Letjen Anumerta M.T. Haryono kelahiran Surabaya, 20 Januari 1924, ini sebelumnya memperoleh
pendidikan di ELS (setingkat Sekolah Dasar) kemudian diteruskan ke HBS (setingkat Sekolah Menengah
Umum). Setamat dari HBS, ia sempat masuk Ika Dai Gakko (Sekolah Kedokteran masa pendudukan
Jepang) di Jakarta, namun tidak sampai tamat.

Pada tanggal 1 Oktober 1965 dinihari, Letjen. TNI Anumerta M.T. Haryono bersama enam
perwira lainnya yakni: Jend. TNI Anumerta Achmad Yani; Letjen. TNI Anumerta Suprapto;
Letjen.TNI Anumerta S Parman; Mayjen. TNI Anumerta D.I. Panjaitan; Mayjen. TNI Anumerta
Sutoyo S; dan Kapten CZI TNI Anumerta Pierre Tendean berhasil diculik kemudian dibunuh
secara membabi buta dan jenazahnya dimasukkan ke sumur tua di daerah Lubang Buaya tanpa
prikemanusiaan.

M.T. Haryono yang tewas karena mempertahankan Pancasila itu gugur sebagai Pahlawan
Revolusi. Ia kemudian dimakamkan di Taman Makan Pahlawan Kalibata. Sebagai penghargaan
atas jasa-jasanya, pangkatnya yang sebelumnya masih Mayor Jenderal kemudian dinaikkan satu
tingkat menjadi Letnan Jenderal.
Untuk menghormati jasa para Pahlawan Revolusi sekaligus untuk mengingatkan bangsa ini akan
peristiwa penghianatan PKI tersebut, dengan demikian diharapkan peristiwa yang sama tidak
akan terulang kembali, maka oleh pemerintahan Soeharto ditetapkanlah tanggal 1 Oktober
setiap tahunnya sebagai hari Kesaktian Pancasila sekaligus sebagai hari libur nasional. Dan di
daerah Lubang Buaya, Jakarta Timur di depan sumur tua tempat jenazah ditemukan,
dibangunlah Tugu Kesaktian Pancasila sebagai tugu peringatan yang berlatar belakang patung
ketujuh Pahlawan Revolusi tersebut.

Pierre Tendean

Kapten (Anumerta) Pierre Andreas Tendean (1939–1965) salah seorang korban pada peristiwa
Gerakan 30 September dan merupakan pahlawan nasional Indonesia.

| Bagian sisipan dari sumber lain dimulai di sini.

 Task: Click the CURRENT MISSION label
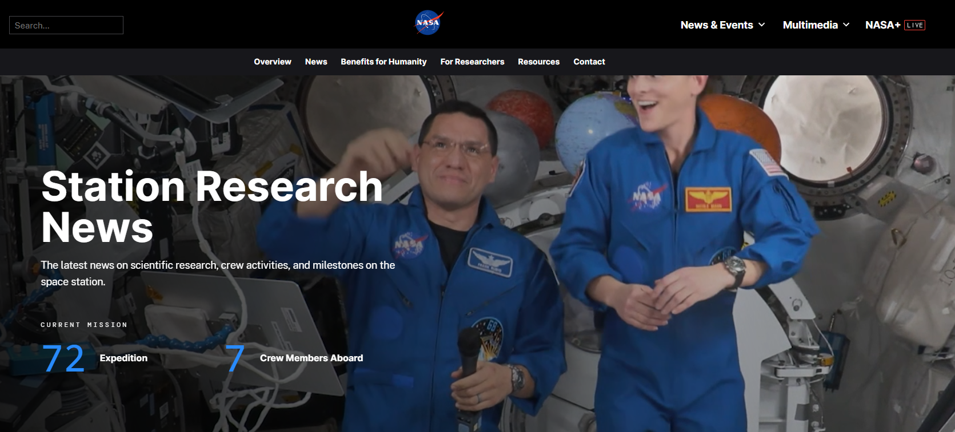84,325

Beliau adalah ajudan dari Jenderal Abdul Harris Nasution (Panglima ABRI) pada era Soekarno.
Abdul Harris Nasution lolos dari peristiwa penculikan tetapi anaknya, Ade Irma Suryani
Nasution tewas tertembus peluru. Pierre Tendean sendiri ditangkap oleh segerombolan
penculik dan dibunuh di Lubang Buaya. Beliau diculik karena dikira adalah Jenderal
A.H.Nasution.

Beliau dimakamkan di TMP Kalibata, Jakarta.

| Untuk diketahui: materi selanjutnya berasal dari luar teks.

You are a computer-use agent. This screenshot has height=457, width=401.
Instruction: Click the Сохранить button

Halim Perdana Kusuma (1922-1947)

Gugur Saat Bertugas


Halim Perdanakusuma (Halim Perdana Kusuma) seorang pahlawan Indonesia. Pria kelahiran
Sampang, 18 November 1922, ini gugur di Malaysia, 14 Desember 1947 dalam usia 25 tahun
saat menjalankan tugas semasa perang Indonesia-Belanda di Sumatera. Ia ditugaskan membeli
dan mengangkut perlengkapan senjata dengan pesawat terbang dari Thailand.

Pemerintah memberi penghormatan atas jasa dan perjuangan Halim, dengan menganugerahi
gelar pahlawan nasional dan mengabadikan namanya di sebuah lapangan terbang (Bandar
Udara) internasional Halim Perdanakusuma di Jakarta. Juga dengan mengabadikan namanya
pada kapal perang KRI Abdul Halim Perdanakusuma.

Yos Sudarso

Yos Sudarso (1925-1962)

Gugur di Atas KRI Macan Tutul


Pahlawan Nasional Laksamana Madya Yosaphat Sudarso, yang lebih dikenal dengan panggilan
Yos Sudarso, kelahiran Salatiga, 24 November 1925, gugur dalam pertempuran di atas KRI
Macan Tutul dalam pertempuran Laut Aru 13 Januari 1962 pada masa kampanye Trikora.
Namanya kini diabadikan pada sebuah KRI dan pulau.